Sunday 25 November 2007

2 Litre Milk Cartons

I saw a 2 litre milk carton of super milk while doing the weekly shop yesterday. Putting the milk into the fridge after dinner just reminded me of it. What genius came up with that one? I'd like to know how many fridges in Ireland could fit it on the door of the fridge??? Unless you have one of those American style monstrosities, (which I lust after but would look a tad out of place in the small kitchen of my three bed semi.), you're slightly banjaxed once you've opened it. What are you supposed to do with it? Lie it down sideways on the shelf and hope it doesn't leak? I think not. Ah the absurdity of it!

Lock'ards

"Alright love. That's it, back her up slowly. Slowly, alright, come on now, lock 'ard, LOCK 'ARD There you go love."
This was what the dodgy dude on Dominic Street said to me this morning as I availed of the FREE parking. Free my ar$e! He stood there, looking at me, waiting for a few bob as I got out. My blood was boiling. I started to walk away.
"Have you not got a few quid to spare? I'm minding yessir car for ya."
"If you're still here when I get back, you'll get some dough."
"Cheeky bitch!" he said and sauntered off towards another easy coin.
Delighted to have given him his comeuppance I ambled towards the Ilac Centre. I knew I'd been foolish though; there'd probably be a scrape on the car when I got back.
Thankfully there wasn't. Nor was there any sign of the Lock'ard. Those chancers drive me nuts!

Saturday 24 November 2007

Petrol Stations charging for air... what next?

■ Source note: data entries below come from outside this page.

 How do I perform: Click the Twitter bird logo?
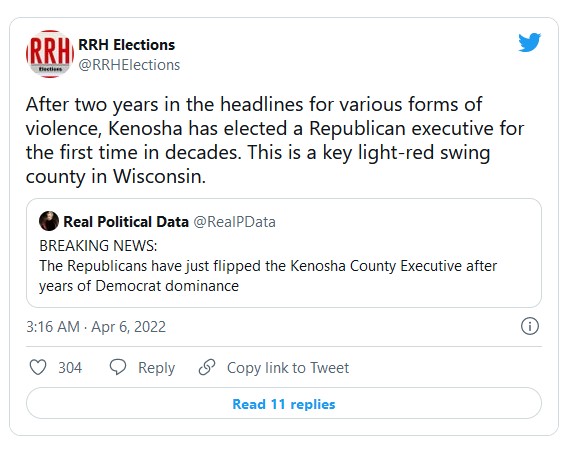(x=529, y=42)
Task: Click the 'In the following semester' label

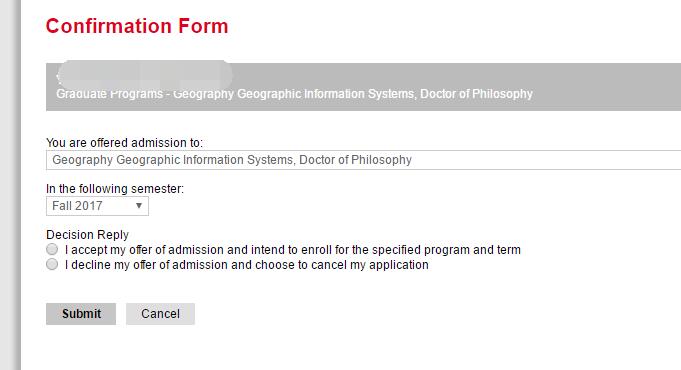Action: pyautogui.click(x=115, y=189)
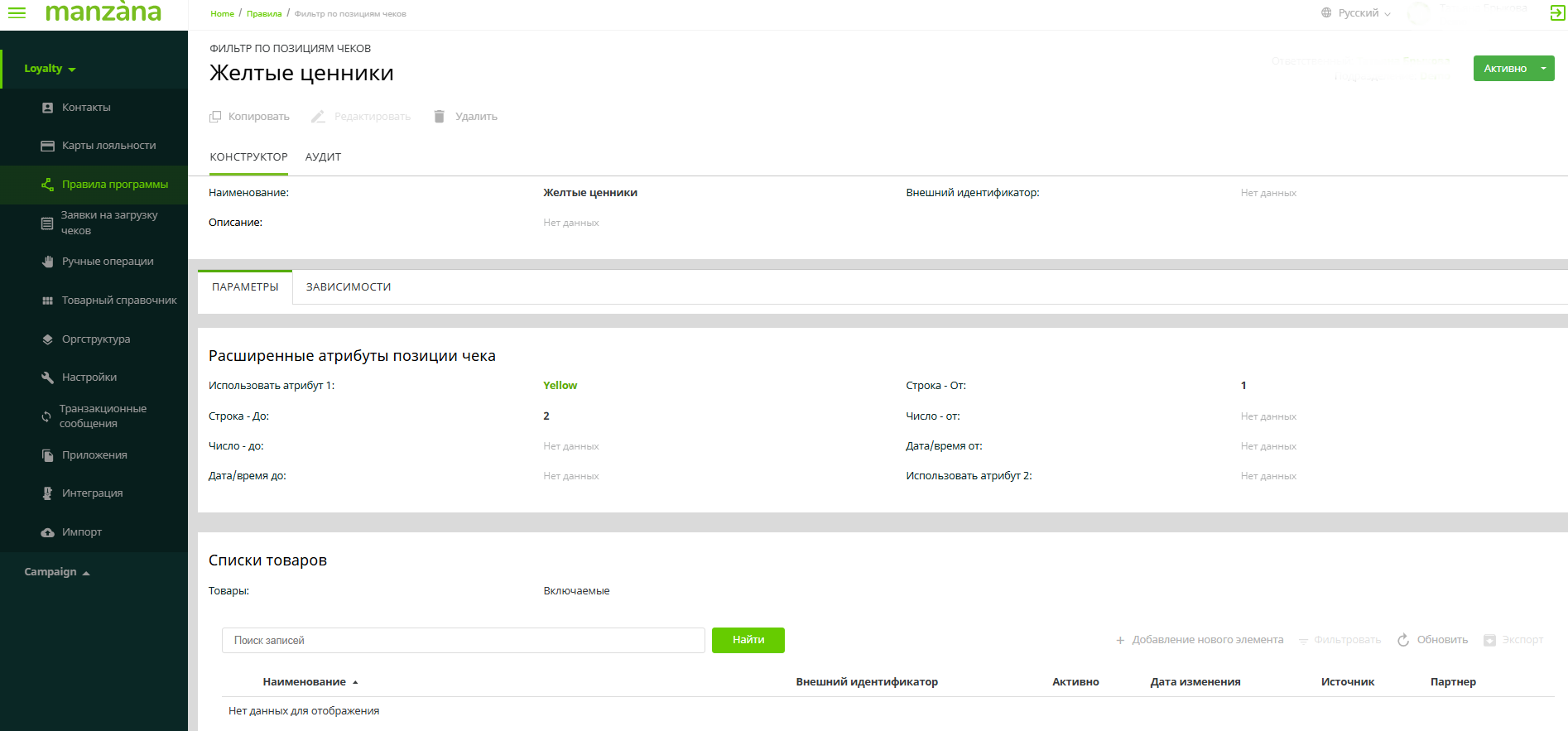Open the Активно status dropdown arrow

pos(1543,69)
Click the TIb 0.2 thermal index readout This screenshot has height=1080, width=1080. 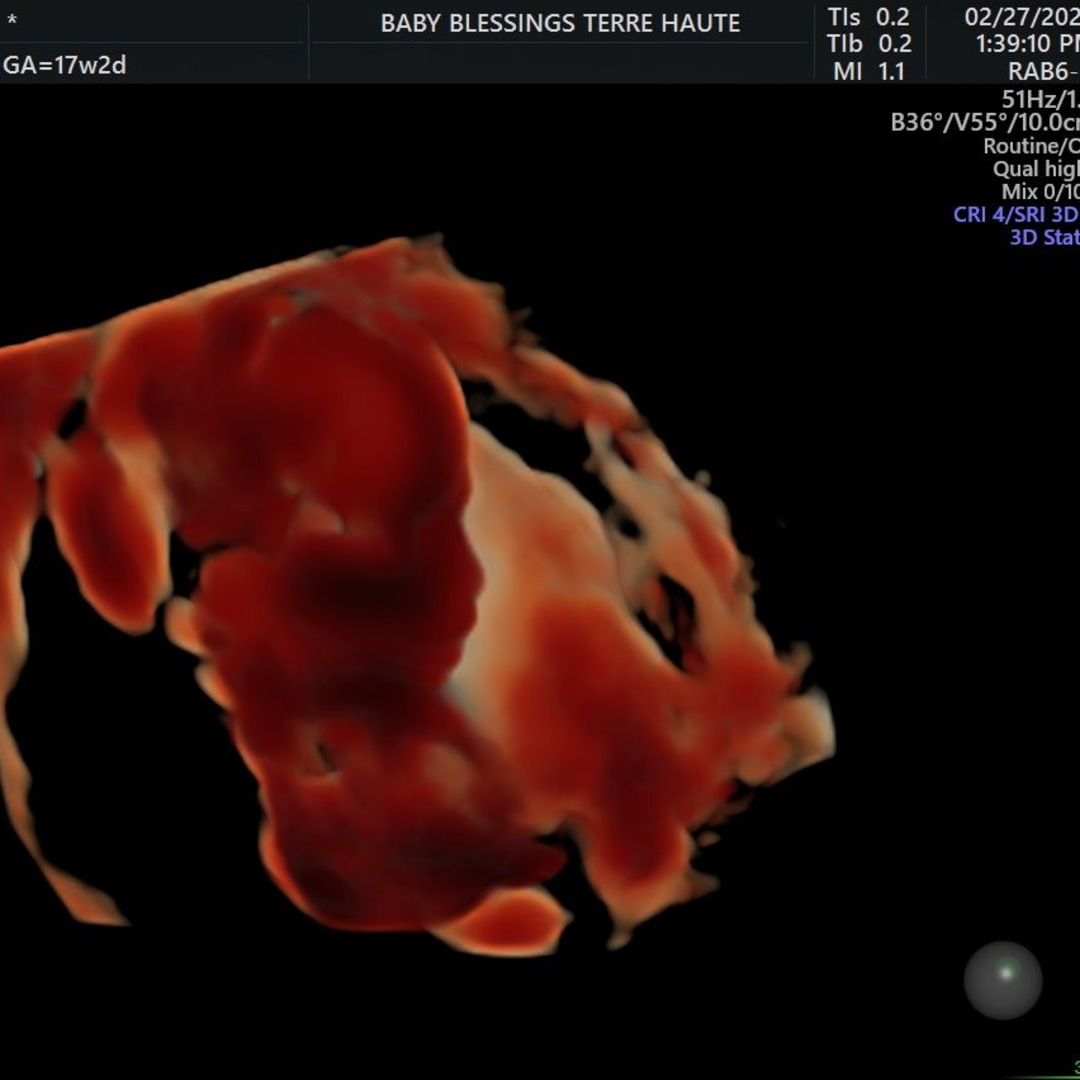869,44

It was cold last night. Bitterly cold. The car was low on petrol and the tyres felt soft so I pulled into the garage to refuel. I filled up the tank, paid for it and drove twenty feet over to the so-called service area.
I got out, down on bended knee, unscrewed the little yoke that keeps the air in the tyres and reached for the air dispenser. It was stuck. It was stuck because THEY had it made it so. It was like a trolley bay. I thought I was at the supermarket. THEY wanted me to pay 1 euro for air. Seriously lads come off it, 1 euro for air... what next? I was fuming. I tugged it to make sure I couldn't somehow angle it so that it would just reach the tyres without paying. It wouldn't. Screw that! I drove off in a huff having put my cap back on my valve with frozen blue fingers. I'm never buying petrol in that place again. Scabby feckers. Hasn't anybody told them that the Tiger has left the building... 1 euro for air. They've lost the plot!